Single Source of Truth (PathWave Manufacturing Analytics)
With the Industry 4.0 transformation going full steam ahead, analytics have transformed the industry from being process-driven to now data-driven, where data speaks for itself. Conventionally, only failed measurement data are logged for repair and troubleshooting purposes. Now, all measurements regardless of whether they are pass or fail, are recorded for further advanced analytics like anomaly detection and predictive analysis.
These data type includes Meta Data, Measurement Data and Environmental Data. All these big chunks of granular data alone provide great analytics potential, but even greater potential when these data are analyzed collectively with correlation. For example: higher temperature will cause resistance measurement to be slightly higher as well.
In this presentation, we will be using PathWave Manufacturing Analytics (PMA) as an example to discuss this topic on “Single Source of Truth.” With the data agnostic nature of PMA, data are transferred to PMA seamlessly where data analytics are performed at diverse levels and perspective, with several different analytics results. Different users ranging from Original Equipment Manufacturers (OEM) monitoring multiple Contract Manufacturers (CM); Factory managers overseeing factory operation; Engineers handling In-Circuit Test or Functional station to Technicians maintaining system uptime, can tap on data analytics results from this “Single Source of Truth.”

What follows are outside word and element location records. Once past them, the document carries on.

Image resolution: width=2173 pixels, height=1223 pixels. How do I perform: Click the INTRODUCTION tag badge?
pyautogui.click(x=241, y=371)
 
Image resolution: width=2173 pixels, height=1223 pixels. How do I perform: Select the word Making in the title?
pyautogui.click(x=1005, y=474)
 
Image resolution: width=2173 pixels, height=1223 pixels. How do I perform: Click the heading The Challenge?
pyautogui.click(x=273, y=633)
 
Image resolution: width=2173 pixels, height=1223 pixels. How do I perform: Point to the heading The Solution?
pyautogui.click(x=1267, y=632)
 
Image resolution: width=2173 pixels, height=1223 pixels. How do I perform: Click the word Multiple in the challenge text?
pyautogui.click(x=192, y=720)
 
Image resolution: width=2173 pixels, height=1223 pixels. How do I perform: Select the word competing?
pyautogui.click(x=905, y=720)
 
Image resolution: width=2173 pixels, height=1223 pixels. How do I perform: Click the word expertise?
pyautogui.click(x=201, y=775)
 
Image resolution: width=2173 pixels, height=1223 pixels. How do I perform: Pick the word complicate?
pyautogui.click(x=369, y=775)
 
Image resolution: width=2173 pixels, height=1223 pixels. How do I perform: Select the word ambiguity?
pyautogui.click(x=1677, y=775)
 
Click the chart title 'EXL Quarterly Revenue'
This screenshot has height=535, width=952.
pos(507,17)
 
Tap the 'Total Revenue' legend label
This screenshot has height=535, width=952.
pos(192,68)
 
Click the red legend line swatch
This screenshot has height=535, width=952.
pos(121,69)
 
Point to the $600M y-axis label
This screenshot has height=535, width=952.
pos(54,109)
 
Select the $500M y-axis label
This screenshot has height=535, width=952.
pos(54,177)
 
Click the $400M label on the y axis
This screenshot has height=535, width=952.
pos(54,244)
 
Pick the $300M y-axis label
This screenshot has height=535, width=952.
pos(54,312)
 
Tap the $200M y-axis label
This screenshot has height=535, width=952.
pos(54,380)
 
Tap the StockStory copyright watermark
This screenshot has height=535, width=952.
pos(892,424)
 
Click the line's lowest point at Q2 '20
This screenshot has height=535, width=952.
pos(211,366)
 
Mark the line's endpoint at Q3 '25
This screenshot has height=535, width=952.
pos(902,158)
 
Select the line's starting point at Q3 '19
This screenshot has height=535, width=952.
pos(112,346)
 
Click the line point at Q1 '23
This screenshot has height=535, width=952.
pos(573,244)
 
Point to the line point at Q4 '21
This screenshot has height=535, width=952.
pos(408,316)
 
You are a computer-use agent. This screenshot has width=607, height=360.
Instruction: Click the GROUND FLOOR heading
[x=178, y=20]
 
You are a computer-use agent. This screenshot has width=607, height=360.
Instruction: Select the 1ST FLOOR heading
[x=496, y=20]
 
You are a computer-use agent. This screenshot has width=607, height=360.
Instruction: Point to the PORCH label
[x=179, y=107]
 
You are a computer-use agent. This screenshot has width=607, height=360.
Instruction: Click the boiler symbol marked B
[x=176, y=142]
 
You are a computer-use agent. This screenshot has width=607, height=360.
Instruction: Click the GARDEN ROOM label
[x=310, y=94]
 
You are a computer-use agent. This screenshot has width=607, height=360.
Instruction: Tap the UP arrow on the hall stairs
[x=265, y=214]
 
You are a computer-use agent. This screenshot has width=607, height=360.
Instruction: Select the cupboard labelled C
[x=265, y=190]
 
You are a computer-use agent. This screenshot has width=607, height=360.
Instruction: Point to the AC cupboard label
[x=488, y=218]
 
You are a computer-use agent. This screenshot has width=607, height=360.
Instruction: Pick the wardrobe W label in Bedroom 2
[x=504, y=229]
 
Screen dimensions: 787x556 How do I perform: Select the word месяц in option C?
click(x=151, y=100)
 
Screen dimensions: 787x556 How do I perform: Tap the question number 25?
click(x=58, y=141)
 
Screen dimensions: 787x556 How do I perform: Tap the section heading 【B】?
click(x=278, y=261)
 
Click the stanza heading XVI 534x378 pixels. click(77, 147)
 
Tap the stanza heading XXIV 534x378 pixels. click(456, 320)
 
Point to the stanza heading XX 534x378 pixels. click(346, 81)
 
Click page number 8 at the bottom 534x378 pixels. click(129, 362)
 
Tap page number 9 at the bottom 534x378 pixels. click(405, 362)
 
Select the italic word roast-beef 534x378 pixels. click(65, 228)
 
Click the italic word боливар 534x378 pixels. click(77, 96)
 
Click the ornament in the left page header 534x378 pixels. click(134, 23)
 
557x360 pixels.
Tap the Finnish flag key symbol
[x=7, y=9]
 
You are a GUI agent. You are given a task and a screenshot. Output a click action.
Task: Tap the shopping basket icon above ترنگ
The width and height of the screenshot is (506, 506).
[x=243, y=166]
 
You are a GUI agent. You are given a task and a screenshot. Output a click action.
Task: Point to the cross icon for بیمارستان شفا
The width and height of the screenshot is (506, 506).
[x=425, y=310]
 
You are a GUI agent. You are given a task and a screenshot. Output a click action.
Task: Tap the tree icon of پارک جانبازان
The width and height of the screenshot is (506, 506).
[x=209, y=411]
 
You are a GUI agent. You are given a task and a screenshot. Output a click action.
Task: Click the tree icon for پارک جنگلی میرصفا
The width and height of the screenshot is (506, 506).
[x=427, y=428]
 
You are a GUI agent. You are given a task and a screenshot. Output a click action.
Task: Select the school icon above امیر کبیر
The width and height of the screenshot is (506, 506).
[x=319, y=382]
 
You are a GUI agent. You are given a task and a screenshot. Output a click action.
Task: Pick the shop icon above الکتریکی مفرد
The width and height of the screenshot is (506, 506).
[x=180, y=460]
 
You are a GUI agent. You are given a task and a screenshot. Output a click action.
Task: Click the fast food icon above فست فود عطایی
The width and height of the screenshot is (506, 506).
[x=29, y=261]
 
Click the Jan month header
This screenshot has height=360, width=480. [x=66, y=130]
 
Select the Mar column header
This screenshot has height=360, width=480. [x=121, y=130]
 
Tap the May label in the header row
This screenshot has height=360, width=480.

There is no ‘data’ ambiguity between the stakeholders as it all comes from a single source. When low First Pass Yield (FPY) is observed by OEM, the factory manager sees the same information as the rest. Engineers can be triggered to review and drill down to the next level analytics to identify root causes such as false failure, degradation anomaly (situation where probes are worn-out and affecting the measurement) and the degraded probes can be easily replaced by the manufacturing stuffs with the aid from the Probe Heatmap (a graphically view of the probes locations).
“Data does not lie.” With the actual data comes together collectively, uncovering insights and identify actual opportunities to improve manufacturing efficiencies and product quality in a brief time becomes a reality.